#### THE DATA

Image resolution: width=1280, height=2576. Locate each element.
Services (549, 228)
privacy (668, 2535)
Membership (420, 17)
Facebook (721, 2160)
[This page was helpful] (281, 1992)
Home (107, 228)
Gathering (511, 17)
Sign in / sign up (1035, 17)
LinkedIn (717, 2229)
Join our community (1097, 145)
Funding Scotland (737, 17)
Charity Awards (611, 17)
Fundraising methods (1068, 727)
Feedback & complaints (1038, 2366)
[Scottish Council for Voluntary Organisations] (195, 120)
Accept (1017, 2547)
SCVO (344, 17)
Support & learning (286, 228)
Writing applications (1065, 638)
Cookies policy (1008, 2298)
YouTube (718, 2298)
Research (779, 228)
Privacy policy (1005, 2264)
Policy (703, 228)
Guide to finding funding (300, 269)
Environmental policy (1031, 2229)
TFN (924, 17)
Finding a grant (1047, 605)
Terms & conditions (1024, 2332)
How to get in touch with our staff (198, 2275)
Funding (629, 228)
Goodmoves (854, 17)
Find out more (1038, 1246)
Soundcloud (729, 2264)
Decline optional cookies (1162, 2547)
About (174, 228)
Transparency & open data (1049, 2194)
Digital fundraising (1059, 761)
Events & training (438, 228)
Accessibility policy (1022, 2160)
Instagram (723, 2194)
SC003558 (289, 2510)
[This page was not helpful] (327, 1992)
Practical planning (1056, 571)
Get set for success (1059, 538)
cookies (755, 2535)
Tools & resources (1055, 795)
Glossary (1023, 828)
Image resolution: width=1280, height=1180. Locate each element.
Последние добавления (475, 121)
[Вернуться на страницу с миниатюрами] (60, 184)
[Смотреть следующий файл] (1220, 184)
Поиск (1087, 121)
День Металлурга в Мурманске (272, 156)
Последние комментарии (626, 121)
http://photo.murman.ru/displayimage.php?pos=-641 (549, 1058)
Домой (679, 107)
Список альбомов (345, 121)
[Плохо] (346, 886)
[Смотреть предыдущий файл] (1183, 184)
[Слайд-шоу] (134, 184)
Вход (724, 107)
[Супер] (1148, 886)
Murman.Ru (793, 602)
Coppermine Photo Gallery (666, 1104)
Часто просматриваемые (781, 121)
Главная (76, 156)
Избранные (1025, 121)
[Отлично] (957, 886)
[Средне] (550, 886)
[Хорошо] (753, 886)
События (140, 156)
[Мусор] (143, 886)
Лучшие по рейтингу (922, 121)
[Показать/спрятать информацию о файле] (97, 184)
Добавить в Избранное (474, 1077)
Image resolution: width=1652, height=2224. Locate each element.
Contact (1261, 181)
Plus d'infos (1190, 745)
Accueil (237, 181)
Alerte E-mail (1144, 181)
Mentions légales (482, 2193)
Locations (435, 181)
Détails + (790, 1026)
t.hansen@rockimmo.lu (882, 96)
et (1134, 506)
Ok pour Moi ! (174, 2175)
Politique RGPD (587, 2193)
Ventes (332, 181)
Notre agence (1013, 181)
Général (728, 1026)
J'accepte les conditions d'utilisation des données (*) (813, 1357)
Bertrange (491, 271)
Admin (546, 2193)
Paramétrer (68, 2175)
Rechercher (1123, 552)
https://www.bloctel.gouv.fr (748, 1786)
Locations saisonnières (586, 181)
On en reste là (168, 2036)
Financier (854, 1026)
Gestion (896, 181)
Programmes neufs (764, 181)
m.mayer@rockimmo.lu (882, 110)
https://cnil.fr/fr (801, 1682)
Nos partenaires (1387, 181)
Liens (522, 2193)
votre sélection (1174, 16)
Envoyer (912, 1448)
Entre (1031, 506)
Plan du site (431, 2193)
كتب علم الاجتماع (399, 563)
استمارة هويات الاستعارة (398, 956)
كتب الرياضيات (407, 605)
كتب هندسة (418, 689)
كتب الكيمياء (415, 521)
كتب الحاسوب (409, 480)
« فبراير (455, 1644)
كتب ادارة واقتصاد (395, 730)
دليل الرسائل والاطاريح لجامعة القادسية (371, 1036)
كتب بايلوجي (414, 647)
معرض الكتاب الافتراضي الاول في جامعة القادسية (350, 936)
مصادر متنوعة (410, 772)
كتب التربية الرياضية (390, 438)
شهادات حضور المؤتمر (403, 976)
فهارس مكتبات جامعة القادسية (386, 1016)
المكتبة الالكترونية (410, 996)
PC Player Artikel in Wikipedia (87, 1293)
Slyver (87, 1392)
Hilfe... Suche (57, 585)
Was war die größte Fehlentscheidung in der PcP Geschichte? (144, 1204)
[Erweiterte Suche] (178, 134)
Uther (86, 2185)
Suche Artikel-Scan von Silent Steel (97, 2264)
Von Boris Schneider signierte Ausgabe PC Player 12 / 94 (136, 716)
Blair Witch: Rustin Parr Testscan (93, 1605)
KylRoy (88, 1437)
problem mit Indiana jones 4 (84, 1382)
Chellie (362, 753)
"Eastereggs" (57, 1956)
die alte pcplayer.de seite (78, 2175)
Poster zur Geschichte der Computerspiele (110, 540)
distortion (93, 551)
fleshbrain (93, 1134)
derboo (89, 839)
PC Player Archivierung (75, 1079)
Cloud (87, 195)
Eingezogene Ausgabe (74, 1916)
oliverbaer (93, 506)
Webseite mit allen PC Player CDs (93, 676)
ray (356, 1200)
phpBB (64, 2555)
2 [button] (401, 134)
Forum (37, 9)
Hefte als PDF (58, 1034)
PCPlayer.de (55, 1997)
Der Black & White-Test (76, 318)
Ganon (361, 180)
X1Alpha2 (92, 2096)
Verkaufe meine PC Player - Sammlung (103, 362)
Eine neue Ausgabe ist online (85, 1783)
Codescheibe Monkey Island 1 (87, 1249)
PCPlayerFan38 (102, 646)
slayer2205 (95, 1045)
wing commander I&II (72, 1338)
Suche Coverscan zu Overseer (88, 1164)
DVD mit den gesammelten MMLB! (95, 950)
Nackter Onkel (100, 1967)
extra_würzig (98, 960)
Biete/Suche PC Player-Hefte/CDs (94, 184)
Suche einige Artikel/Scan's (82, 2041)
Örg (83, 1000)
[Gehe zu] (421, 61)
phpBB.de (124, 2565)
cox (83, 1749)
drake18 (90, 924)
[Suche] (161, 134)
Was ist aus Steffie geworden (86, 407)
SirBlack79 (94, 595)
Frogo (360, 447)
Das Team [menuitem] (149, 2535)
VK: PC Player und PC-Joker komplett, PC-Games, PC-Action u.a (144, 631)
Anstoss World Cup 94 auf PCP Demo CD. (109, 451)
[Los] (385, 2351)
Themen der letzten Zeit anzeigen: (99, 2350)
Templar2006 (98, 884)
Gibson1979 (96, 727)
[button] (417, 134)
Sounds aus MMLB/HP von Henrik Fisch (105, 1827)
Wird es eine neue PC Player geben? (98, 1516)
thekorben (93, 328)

########

--- EXERCISE GOAL ---
For the word "Locate", work out how many lines of the entries contain it, and state the number alone.

--- ANSWER TO THIS EXERCISE ---
3